Granderson had only two hits and one walk while striking out seven times in the World Series against the St. Louis Cardinals last year.
Leyland said he doesn't mind being patient with Granderson, who seems comfortable now with his job as the everyday center fielder.
"You can't make an older player out of a younger player," Leyland said. "It will take some time, but he has a chance to be a great player, no doubt about it."
Leyland said Granderson needs to work the count better, but there also are times he needs to be swinging at the first pitch.
"Look at a guy like (San Diego pitcher) Greg Maddux," Leyland said. "I never had any of my guys take pitches against Maddux, no matter what the score was. You take it, you get strike one. That doesn't make any sense to me."
Leyland said he would let Granderson take his time learning to be a leadoff hitter.
Since beginning his career in the Tigers' organization in 2002, Granderson has had more strikeouts than walks. His highest stolen-base total was 22 in 111 games at Triple-A Toledo in 2005, but no one questions his speed.
Still, with a batting order full of sluggers such as Gary Sheffield and Magglio Ordonez, Leyland said he's content to let Granderson get on base and let the power take care of moving him around.
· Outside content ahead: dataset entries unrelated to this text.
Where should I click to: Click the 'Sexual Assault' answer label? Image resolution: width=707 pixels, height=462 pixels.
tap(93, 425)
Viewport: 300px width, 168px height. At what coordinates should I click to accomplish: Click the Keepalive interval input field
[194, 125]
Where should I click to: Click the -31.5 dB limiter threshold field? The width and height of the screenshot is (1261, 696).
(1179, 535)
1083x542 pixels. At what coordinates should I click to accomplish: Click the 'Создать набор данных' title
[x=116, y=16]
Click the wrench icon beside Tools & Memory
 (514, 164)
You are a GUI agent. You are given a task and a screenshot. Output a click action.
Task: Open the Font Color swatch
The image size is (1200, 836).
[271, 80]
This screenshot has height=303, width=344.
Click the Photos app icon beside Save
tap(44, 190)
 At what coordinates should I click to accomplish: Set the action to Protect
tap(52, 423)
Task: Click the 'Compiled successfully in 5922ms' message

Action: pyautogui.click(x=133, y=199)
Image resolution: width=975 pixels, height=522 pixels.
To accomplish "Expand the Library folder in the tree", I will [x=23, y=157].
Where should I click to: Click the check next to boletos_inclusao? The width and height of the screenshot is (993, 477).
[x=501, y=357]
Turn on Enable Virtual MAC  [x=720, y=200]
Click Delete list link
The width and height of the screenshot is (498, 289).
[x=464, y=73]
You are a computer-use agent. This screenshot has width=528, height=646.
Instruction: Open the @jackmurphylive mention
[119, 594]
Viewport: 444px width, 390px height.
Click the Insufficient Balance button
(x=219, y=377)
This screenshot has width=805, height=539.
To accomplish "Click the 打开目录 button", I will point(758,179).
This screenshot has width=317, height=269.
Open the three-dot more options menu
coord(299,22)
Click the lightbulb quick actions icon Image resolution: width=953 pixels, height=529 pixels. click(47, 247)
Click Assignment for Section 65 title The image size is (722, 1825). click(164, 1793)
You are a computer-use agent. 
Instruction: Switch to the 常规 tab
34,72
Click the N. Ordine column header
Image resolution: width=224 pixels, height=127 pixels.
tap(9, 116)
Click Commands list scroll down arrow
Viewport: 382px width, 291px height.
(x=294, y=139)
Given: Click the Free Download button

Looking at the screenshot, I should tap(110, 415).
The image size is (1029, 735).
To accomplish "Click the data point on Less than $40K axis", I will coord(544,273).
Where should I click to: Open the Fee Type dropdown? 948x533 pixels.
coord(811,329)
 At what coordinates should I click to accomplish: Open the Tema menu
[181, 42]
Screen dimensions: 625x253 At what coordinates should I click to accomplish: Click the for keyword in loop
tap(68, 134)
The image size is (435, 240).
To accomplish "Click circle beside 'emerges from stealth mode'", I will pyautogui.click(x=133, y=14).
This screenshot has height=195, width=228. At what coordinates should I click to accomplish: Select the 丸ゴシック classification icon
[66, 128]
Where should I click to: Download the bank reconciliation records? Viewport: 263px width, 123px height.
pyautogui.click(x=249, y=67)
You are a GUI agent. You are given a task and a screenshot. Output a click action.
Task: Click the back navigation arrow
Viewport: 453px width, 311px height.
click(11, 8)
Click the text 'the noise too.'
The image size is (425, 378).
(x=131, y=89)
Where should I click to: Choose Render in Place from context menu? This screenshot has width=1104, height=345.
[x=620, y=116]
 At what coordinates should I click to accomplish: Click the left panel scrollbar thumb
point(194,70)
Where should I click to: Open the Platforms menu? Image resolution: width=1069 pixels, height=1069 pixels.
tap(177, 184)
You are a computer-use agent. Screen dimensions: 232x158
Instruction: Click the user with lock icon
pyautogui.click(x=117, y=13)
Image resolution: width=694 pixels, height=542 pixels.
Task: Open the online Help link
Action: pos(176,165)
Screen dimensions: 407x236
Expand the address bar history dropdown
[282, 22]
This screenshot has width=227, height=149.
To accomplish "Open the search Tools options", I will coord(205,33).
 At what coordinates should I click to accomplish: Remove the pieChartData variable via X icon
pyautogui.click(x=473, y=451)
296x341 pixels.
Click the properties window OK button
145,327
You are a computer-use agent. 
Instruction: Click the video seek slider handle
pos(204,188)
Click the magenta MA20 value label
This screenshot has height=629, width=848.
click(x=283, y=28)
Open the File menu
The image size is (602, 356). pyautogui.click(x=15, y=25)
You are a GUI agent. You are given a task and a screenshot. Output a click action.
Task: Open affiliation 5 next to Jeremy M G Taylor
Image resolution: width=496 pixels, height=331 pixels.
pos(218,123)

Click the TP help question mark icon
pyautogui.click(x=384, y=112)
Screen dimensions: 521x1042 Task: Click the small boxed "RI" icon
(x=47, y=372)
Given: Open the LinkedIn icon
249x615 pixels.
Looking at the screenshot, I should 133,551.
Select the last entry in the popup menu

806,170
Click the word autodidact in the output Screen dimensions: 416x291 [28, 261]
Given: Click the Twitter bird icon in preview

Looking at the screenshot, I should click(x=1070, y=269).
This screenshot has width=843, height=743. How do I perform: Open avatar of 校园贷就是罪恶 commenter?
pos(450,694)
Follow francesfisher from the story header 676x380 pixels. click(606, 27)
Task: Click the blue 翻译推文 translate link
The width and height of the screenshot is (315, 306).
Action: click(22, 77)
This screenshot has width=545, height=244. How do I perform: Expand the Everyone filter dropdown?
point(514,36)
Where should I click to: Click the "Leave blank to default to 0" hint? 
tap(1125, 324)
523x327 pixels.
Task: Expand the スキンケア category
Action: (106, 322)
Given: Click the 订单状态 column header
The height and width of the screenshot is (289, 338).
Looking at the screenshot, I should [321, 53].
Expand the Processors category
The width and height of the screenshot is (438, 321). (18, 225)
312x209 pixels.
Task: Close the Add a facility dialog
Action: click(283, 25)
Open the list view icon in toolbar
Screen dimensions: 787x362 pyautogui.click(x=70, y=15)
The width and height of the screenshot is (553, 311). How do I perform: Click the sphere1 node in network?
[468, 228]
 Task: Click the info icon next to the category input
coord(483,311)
He also said he doesn't expect Granderson to do any more than just improve his game.
"I don't expect him to be a great player this year," Leyland said. "That would be unfair. I just want him to continue to get better."
Granderson said he's learning a lot in Lakeland this spring, but he won't know until he takes his first cuts against live pitching Wednesday, when the Tigers start their Grapefruit League season in Port St. Lucie against the New York Mets.